Consideremos el concepto calvinista del comercio en particular. Los comerciantes, durante la Edad Media, eran considerados una clase estéril, mientras que la agricultura era exaltada hasta los cielos. Calvino no estima en demasía una a expensas de la otra (Cf. Com. sobre Oseas 12:8; Gén. 47:19-23; Juan 2:16b; Isa. 23:2).
El comercio, dice Calvino, no condujo a la caída de Tiro, sino que fue el deleite excesivo en las cosas mundanas. Babilonia no fue condenada por la prosperidad y el lujo producidos por el comercio, sino por la arrogancia y el orgullo (Com. sobre Isa. 47). Indudablemente que las ideas de Calvino con respecto a los intereses se reflejaron en su evaluación del comerciante, pero fue especialmente su fuerte sentido de que toda vocación laboral es honorable ante Dios.
Desde que la Iglesia hubo glorificado el martirio y puesto su mirada en los cielos, el trabajo había sido depreciado como teniendo una naturaleza inferior y mundana. Como hemos visto, Agustín advirtió contra los males de la holgazanería y prescribió el trabajo para los monjes, pero solo como un mal necesario, puesto que el trabajo era castigo. Calvino, por otro lado, miró el monasticismo como un mal que llevaba al orgullo, la envidia y la disensión. Estaba produciendo pereza, libertinaje y un insano dualismo entre la santidad, adquirida en la lucha contra el mundo, y las condiciones del laicado como encasilladas en la mundanalidad y la concupiscencia. El sacramento de las órdenes glorificaba este dualismo, con algunos que escogían el alto camino de la renuncia de la carne y del mundo, mientras otros se mantenían caminando con paso pesado por el camino inferior del matrimonio y la ocupación terrenal.

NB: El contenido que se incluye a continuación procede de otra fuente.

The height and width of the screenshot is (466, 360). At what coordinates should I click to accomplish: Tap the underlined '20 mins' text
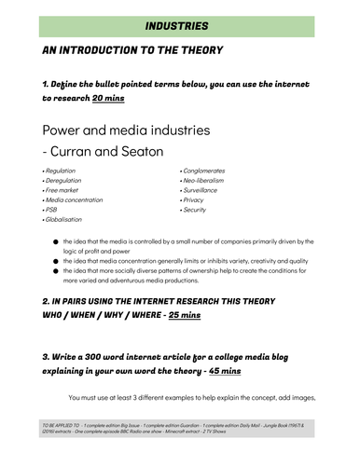click(108, 97)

Se desarrolló una moralidad dual, una para los monjes, la otra para los pecadores ordinarios, los laicos. A esto Calvino fue la excepción indignante y vehemente (Inst. IV, 13). Mientras que Tomás de Kempis había glorificado este dualismo en su libro Imitación de Cristo, Calvino apareció y lo demolió. Tomás tenía algunas ideas muy mórbidas acerca de la cultura, despreciando la filosofía, el aprendizaje y el arte. Para él todos los placeres sensuales y mentales eran peligrosos porque ponían en peligro el gozo espiritual. Su santidad personal llega a expresarse al retirarse con un libro en un rincón solitario.

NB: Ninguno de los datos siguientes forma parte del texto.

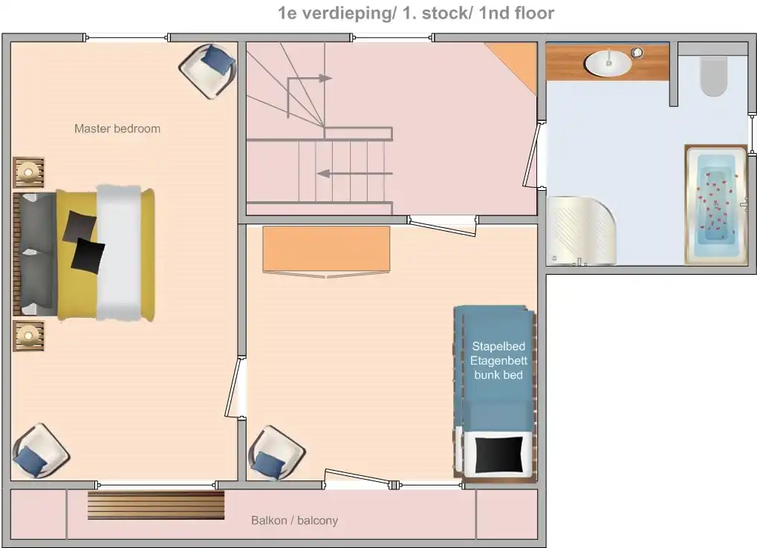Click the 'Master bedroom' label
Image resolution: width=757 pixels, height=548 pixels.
(117, 128)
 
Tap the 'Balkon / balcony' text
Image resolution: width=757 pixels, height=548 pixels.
(294, 521)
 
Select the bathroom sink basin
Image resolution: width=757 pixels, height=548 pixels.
(608, 63)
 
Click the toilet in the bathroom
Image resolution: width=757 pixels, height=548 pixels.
(714, 76)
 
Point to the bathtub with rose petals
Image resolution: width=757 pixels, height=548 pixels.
(716, 204)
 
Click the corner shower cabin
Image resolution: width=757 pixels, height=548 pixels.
(581, 231)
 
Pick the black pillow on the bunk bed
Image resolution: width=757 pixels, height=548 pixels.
(498, 455)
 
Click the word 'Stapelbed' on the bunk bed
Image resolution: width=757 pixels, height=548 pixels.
(498, 346)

Calvino rechazaba todos los votos monásticos, puesto que están basados sobre la noción de que hay una regla de vida más perfecta que aquella que Dios le ha dado a la Iglesia como un todo (Op. cit., IV, 10). La jerarquía Romana, decía él, hace una separación antinatural entre lo celestial y lo terrenal, pero Dios requiere la perfección de todos sus hijos, y más allá de eso no podemos erigir reglas (Cf. Com. sobre Fil. 3:15; I Juan 3:12).
Por lo tanto la perfección cristiana ha de buscarse dentro de la vocación cristiana y no fuera de ella. Calvino no rechaza del todo el ayuno, pero señala que éste degenera fácilmente en la superstición. Esto ocurre cuando lo hacemos una obra necesaria para la salvación.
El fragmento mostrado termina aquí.